I have heard that “the apple does not fall far from the tree.” I was reminded of the concept recently as my family gathered to celebrate my birthday. My daughter Lauren is the office manager for an industrial lighting equipment supplier, and she and I often discuss things like watts, volts, and even LEDs. I find this quite interesting because Lauren is a graphic designer and artist, not an electrical engineer like her Daddy!
Lauren told us that she is giving a gift to a friend for her new home, and Lauren decided to build a lamp. So, she headed off to the local do-it-yourself home improvement warehouse. She told us that she was amazed at all of the different parts on display for building your own lamp! She studied this display and thought about the lamp design for 2 hours! She was still in awe as she described her experience. She left the store without buying anything that day because a whole new world had been opened to her; she needed to go away and think more about the lamp to be designed and built, now armed with all of the new possibilities she had discovered!
Now for that apple and tree analogy – I pointed out to Lauren that she now understands how her Daddy can spend hours in such a store! Many times the designs in one’s mind are modified ad hoc while in the store selecting the components needed. Bouncing back and forth among the aisles for electrical, plumbing, hardware, and tools! (Maybe a snack bar would be in order for these stores?) So many more alternatives are opened up to you as you see what other choices are available that you had not considered.
This is a rich lesson as we consider project management. As plans come together to create the project deliverables, many trade-off decisions surface as we balance the required scope with the incurred cost and the schedule constraints.
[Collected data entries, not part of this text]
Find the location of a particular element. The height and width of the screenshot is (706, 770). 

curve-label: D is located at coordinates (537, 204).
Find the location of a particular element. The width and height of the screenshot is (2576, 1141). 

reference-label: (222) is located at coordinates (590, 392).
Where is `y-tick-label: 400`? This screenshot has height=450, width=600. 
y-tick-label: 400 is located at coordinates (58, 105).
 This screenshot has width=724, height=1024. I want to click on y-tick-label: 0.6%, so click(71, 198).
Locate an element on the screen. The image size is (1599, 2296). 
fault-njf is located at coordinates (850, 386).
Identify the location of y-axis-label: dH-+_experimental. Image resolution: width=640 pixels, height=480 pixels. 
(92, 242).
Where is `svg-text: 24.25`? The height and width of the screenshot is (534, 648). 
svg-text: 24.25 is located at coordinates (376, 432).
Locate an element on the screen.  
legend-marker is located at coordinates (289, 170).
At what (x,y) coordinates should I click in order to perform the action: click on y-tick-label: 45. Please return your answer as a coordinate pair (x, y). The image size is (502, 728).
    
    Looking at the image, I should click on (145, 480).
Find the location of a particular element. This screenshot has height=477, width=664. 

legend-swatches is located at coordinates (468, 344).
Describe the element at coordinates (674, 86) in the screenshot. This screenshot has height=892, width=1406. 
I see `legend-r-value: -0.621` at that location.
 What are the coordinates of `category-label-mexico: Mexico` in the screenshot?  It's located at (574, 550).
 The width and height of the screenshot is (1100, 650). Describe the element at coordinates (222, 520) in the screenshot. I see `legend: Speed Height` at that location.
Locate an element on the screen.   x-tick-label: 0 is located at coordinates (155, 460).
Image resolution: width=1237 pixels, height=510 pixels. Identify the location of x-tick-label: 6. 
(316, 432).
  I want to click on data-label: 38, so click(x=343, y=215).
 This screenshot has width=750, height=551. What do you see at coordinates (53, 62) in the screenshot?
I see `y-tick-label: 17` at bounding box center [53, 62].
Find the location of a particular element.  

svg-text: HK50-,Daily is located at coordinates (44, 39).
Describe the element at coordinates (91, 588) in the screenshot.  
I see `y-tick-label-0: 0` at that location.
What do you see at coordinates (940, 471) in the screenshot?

In fact, two planning processes are specifically documented in PMI’s PMBOK Guide as using the planning techniques of Alternatives Identification (for the Define Scope process in Scope Management) and Alternatives Analysis (for the Estimate Activity Resources process in Time Management).
We don’t have the luxury during project planning to go to the resource aisle, then the techniques aisle, and then over to the money aisle to see entire displays already grouped together for our specific project needs. But hopefully we have the next best thing – subject matter experts and experienced team members that already know the whole project store pretty well. As we meet to discuss the project requirements, we can visit the various aisles of the experiences of our team members to consider alternatives to how we can create these deliverables. We can consider the various combinations of human skills, materials, tools, and techniques to bring these resources together into the optimum solution for meeting the project requirements on budget and on schedule.
As a project manager, wouldn’t it be cool to walk out of a project planning meeting in as much awe as Lauren at the talent and resource capabilities of your team?!